▶ [Task description]
Render the records below as a Markdown table with two columns, Row and Line. Put each nonblank line in its own numbered row, and leave out the blank lines.

▶ [Rows on where targets appear]
== == ==
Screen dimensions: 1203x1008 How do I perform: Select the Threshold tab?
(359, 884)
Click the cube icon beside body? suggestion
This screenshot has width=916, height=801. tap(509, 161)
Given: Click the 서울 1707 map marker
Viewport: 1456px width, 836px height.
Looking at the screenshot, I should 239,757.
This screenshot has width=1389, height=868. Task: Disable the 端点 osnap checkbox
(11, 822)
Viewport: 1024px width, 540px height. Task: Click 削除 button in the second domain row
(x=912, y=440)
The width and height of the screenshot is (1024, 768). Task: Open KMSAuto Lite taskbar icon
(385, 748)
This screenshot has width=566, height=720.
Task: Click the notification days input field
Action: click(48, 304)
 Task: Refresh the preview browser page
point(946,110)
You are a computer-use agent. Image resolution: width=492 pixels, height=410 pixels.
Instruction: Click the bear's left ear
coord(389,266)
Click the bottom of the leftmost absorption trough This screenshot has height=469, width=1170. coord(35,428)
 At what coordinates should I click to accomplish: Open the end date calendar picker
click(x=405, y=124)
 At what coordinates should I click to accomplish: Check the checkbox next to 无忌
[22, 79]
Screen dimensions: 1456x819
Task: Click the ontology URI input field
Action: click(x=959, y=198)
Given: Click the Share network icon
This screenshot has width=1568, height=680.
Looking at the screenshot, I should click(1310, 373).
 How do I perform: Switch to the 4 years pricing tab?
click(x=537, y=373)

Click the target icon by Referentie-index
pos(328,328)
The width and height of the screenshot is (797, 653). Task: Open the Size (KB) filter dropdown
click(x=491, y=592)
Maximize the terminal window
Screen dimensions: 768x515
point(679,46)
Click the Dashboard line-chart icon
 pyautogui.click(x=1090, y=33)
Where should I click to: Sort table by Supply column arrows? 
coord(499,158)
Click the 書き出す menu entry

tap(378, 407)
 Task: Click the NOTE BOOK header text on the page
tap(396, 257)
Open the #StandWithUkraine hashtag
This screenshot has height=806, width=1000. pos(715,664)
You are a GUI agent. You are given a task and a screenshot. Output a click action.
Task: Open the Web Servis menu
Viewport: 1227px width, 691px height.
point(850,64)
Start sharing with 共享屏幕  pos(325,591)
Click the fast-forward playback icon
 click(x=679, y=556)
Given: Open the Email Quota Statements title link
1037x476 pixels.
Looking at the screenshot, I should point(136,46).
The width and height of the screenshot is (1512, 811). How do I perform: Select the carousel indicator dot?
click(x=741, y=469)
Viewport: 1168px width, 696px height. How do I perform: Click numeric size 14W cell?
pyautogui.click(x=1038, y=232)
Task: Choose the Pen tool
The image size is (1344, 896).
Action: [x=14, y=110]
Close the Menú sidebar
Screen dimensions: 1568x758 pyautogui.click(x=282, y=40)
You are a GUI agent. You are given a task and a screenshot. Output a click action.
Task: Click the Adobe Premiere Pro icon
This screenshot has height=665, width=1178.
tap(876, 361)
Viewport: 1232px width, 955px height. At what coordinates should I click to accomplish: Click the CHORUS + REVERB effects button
== == ==
▶ [Exercise output]
| Row | Line |
|---|---|
| 1 | Screen dimensions: 1203x1008 How do I perform: Select the Threshold tab? |
| 2 | (359, 884) |
| 3 | Click the cube icon beside body? suggestion |
| 4 | This screenshot has width=916, height=801. tap(509, 161) |
| 5 | Given: Click the 서울 1707 map marker |
| 6 | Viewport: 1456px width, 836px height. |
| 7 | Looking at the screenshot, I should 239,757. |
| 8 | This screenshot has width=1389, height=868. Task: Disable the 端点 osnap checkbox |
| 9 | (11, 822) |
| 10 | Viewport: 1024px width, 540px height. Task: Click 削除 button in the second domain row |
| 11 | (x=912, y=440) |
| 12 | The width and height of the screenshot is (1024, 768). Task: Open KMSAuto Lite taskbar icon |
| 13 | (385, 748) |
| 14 | This screenshot has width=566, height=720. |
| 15 | Task: Click the notification days input field |
| 16 | Action: click(48, 304) |
| 17 |  Task: Refresh the preview browser page |
| 18 | point(946,110) |
| 19 | You are a computer-use agent. Image resolution: width=492 pixels, height=410 pixels. |
| 20 | Instruction: Click the bear's left ear |
| 21 | coord(389,266) |
| 22 | Click the bottom of the leftmost absorption trough This screenshot has height=469, width=1170. coord(35,428) |
| 23 |  At what coordinates should I click to accomplish: Open the end date calendar picker |
| 24 | click(x=405, y=124) |
| 25 |  At what coordinates should I click to accomplish: Check the checkbox next to 无忌 |
| 26 | [22, 79] |
| 27 | Screen dimensions: 1456x819 |
| 28 | Task: Click the ontology URI input field |
| 29 | Action: click(x=959, y=198) |
| 30 | Given: Click the Share network icon |
| 31 | This screenshot has width=1568, height=680. |
| 32 | Looking at the screenshot, I should click(1310, 373). |
| 33 |  How do I perform: Switch to the 4 years pricing tab? |
| 34 | click(x=537, y=373) |
| 35 | Click the target icon by Referentie-index |
| 36 | pos(328,328) |
| 37 | The width and height of the screenshot is (797, 653). Task: Open the Size (KB) filter dropdown |
| 38 | click(x=491, y=592) |
| 39 | Maximize the terminal window |
| 40 | Screen dimensions: 768x515 |
| 41 | point(679,46) |
| 42 | Click the Dashboard line-chart icon |
| 43 |  pyautogui.click(x=1090, y=33) |
| 44 | Where should I click to: Sort table by Supply column arrows?  |
| 45 | coord(499,158) |
| 46 | Click the 書き出す menu entry |
| 47 | tap(378, 407) |
| 48 |  Task: Click the NOTE BOOK header text on the page |
| 49 | tap(396, 257) |
| 50 | Open the #StandWithUkraine hashtag |
| 51 | This screenshot has height=806, width=1000. pos(715,664) |
| 52 | You are a GUI agent. You are given a task and a screenshot. Output a click action. |
| 53 | Task: Open the Web Servis menu |
| 54 | Viewport: 1227px width, 691px height. |
| 55 | point(850,64) |
| 56 | Start sharing with 共享屏幕  pos(325,591) |
| 57 | Click the fast-forward playback icon |
| 58 |  click(x=679, y=556) |
| 59 | Given: Open the Email Quota Statements title link |
| 60 | 1037x476 pixels. |
| 61 | Looking at the screenshot, I should point(136,46). |
| 62 | The width and height of the screenshot is (1512, 811). How do I perform: Select the carousel indicator dot? |
| 63 | click(x=741, y=469) |
| 64 | Viewport: 1168px width, 696px height. How do I perform: Click numeric size 14W cell? |
| 65 | pyautogui.click(x=1038, y=232) |
| 66 | Task: Choose the Pen tool |
| 67 | The image size is (1344, 896). |
| 68 | Action: [x=14, y=110] |
| 69 | Close the Menú sidebar |
| 70 | Screen dimensions: 1568x758 pyautogui.click(x=282, y=40) |
| 71 | You are a GUI agent. You are given a task and a screenshot. Output a click action. |
| 72 | Task: Click the Adobe Premiere Pro icon |
| 73 | This screenshot has height=665, width=1178. |
| 74 | tap(876, 361) |
| 75 | Viewport: 1232px width, 955px height. At what coordinates should I click to accomplish: Click the CHORUS + REVERB effects button |